REQUIRED ACTION:
The answer is every line of the records that holds the word "computer", copied in full.

━━━━

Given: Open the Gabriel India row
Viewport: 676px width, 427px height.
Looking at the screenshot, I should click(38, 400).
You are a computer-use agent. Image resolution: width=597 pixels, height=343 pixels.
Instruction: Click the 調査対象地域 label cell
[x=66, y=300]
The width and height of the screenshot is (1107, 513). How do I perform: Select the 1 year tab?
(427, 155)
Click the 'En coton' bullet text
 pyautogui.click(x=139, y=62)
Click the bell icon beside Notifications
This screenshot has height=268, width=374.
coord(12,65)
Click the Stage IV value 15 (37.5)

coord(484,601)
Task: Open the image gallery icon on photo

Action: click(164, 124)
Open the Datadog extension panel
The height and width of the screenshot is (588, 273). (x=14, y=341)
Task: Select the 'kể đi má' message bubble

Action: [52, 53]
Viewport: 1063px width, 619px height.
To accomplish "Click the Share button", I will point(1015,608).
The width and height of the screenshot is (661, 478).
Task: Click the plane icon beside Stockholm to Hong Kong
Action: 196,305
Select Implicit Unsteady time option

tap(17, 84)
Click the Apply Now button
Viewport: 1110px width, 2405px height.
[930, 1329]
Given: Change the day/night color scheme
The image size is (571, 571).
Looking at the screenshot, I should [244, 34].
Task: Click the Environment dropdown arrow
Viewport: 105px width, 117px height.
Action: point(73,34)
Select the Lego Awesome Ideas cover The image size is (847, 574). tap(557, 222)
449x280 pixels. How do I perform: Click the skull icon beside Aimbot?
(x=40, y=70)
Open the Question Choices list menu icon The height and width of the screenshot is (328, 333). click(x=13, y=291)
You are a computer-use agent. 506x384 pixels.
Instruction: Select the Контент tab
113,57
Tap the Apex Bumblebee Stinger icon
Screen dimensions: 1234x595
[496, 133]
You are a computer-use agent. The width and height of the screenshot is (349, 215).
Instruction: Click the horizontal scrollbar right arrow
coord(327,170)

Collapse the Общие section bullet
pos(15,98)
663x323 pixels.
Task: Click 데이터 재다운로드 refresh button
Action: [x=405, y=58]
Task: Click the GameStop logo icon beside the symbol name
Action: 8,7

━━━━

RESPONSE TO THE EXERCISE:
You are a computer-use agent. Image resolution: width=597 pixels, height=343 pixels.
You are a computer-use agent. 506x384 pixels.
You are a computer-use agent. The width and height of the screenshot is (349, 215).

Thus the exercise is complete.